*Your objective*: Write the data out again, exactly as given.

Stored items
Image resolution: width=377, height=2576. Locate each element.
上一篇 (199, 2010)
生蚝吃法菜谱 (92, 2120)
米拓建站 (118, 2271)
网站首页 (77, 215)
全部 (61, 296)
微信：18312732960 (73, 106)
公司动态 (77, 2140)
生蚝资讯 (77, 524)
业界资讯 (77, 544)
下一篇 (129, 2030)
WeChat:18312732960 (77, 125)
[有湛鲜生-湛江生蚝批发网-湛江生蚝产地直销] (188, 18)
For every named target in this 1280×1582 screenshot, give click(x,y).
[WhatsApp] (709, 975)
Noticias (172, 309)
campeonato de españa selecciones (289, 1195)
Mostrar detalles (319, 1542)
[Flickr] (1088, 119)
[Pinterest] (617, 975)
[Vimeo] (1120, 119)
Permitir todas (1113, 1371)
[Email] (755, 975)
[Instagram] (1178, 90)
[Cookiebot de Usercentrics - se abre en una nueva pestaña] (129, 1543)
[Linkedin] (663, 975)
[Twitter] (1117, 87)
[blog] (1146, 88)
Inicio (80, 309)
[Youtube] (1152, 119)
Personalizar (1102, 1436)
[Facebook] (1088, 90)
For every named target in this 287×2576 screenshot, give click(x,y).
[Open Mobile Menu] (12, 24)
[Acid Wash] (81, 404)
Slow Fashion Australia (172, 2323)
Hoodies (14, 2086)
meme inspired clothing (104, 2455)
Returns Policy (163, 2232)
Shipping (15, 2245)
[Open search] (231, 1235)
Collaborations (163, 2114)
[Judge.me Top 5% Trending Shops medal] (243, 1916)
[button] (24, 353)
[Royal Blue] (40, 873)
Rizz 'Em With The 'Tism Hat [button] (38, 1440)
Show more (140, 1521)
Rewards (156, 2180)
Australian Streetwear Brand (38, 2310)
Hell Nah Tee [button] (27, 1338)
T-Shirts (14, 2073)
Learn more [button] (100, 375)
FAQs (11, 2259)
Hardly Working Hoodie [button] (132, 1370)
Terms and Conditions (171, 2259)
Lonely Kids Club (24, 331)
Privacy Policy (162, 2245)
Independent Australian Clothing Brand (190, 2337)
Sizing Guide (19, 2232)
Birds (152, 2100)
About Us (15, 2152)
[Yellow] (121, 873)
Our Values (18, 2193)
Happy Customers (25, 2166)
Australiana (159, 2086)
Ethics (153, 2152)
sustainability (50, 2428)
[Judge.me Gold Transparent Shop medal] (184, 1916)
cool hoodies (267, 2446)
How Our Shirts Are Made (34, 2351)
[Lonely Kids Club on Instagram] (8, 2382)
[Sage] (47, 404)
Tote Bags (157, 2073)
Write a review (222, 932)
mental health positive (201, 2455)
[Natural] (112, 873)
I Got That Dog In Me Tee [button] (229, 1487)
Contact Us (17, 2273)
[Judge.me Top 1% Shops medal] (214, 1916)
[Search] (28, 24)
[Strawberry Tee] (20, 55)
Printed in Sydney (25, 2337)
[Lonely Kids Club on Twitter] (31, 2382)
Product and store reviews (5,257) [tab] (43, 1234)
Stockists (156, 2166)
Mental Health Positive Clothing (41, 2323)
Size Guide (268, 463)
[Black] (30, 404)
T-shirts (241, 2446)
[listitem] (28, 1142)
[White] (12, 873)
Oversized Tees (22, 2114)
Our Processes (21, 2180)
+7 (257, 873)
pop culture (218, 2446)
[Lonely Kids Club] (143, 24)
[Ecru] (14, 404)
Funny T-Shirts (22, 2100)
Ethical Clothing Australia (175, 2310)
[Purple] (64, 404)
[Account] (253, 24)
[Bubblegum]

*Answer area*:
Image resolution: width=377, height=2576. Locate each element.
上一篇 (199, 2010)
生蚝吃法菜谱 (92, 2120)
米拓建站 (118, 2271)
网站首页 (77, 215)
全部 (61, 296)
微信：18312732960 (73, 106)
公司动态 (77, 2140)
生蚝资讯 (77, 524)
业界资讯 (77, 544)
下一篇 (129, 2030)
WeChat:18312732960 (77, 125)
[有湛鲜生-湛江生蚝批发网-湛江生蚝产地直销] (188, 18)
For every named target in this 1280×1582 screenshot, give click(x,y).
[WhatsApp] (709, 975)
Noticias (172, 309)
campeonato de españa selecciones (289, 1195)
Mostrar detalles (319, 1542)
[Flickr] (1088, 119)
[Pinterest] (617, 975)
[Vimeo] (1120, 119)
Permitir todas (1113, 1371)
[Email] (755, 975)
[Instagram] (1178, 90)
[Cookiebot de Usercentrics - se abre en una nueva pestaña] (129, 1543)
[Linkedin] (663, 975)
[Twitter] (1117, 87)
[blog] (1146, 88)
Inicio (80, 309)
[Youtube] (1152, 119)
Personalizar (1102, 1436)
[Facebook] (1088, 90)
For every named target in this 287×2576 screenshot, give click(x,y).
[Open Mobile Menu] (12, 24)
[Acid Wash] (81, 404)
Slow Fashion Australia (172, 2323)
Hoodies (14, 2086)
meme inspired clothing (104, 2455)
Returns Policy (163, 2232)
Shipping (15, 2245)
[Open search] (231, 1235)
Collaborations (163, 2114)
[Judge.me Top 5% Trending Shops medal] (243, 1916)
[button] (24, 353)
[Royal Blue] (40, 873)
Rizz 'Em With The 'Tism Hat [button] (38, 1440)
Show more (140, 1521)
Rewards (156, 2180)
Australian Streetwear Brand (38, 2310)
Hell Nah Tee [button] (27, 1338)
T-Shirts (14, 2073)
Learn more [button] (100, 375)
FAQs (11, 2259)
Hardly Working Hoodie [button] (132, 1370)
Terms and Conditions (171, 2259)
Lonely Kids Club (24, 331)
Privacy Policy (162, 2245)
Independent Australian Clothing Brand (190, 2337)
Sizing Guide (19, 2232)
Birds (152, 2100)
About Us (15, 2152)
[Yellow] (121, 873)
Our Values (18, 2193)
Happy Customers (25, 2166)
Australiana (159, 2086)
Ethics (153, 2152)
sustainability (50, 2428)
[Judge.me Gold Transparent Shop medal] (184, 1916)
cool hoodies (267, 2446)
How Our Shirts Are Made (34, 2351)
[Lonely Kids Club on Instagram] (8, 2382)
[Sage] (47, 404)
Tote Bags (157, 2073)
Write a review (222, 932)
mental health positive (201, 2455)
[Natural] (112, 873)
I Got That Dog In Me Tee [button] (229, 1487)
Contact Us (17, 2273)
[Judge.me Top 1% Shops medal] (214, 1916)
[Search] (28, 24)
[Strawberry Tee] (20, 55)
Printed in Sydney (25, 2337)
[Lonely Kids Club on Twitter] (31, 2382)
Product and store reviews (5,257) [tab] (43, 1234)
Stockists (156, 2166)
Mental Health Positive Clothing (41, 2323)
Size Guide (268, 463)
[Black] (30, 404)
T-shirts (241, 2446)
[listitem] (28, 1142)
[White] (12, 873)
Oversized Tees (22, 2114)
Our Processes (21, 2180)
+7 (257, 873)
pop culture (218, 2446)
[Lonely Kids Club] (143, 24)
[Ecru] (14, 404)
Funny T-Shirts (22, 2100)
Ethical Clothing Australia (175, 2310)
[Purple] (64, 404)
[Account] (253, 24)
[Bubblegum]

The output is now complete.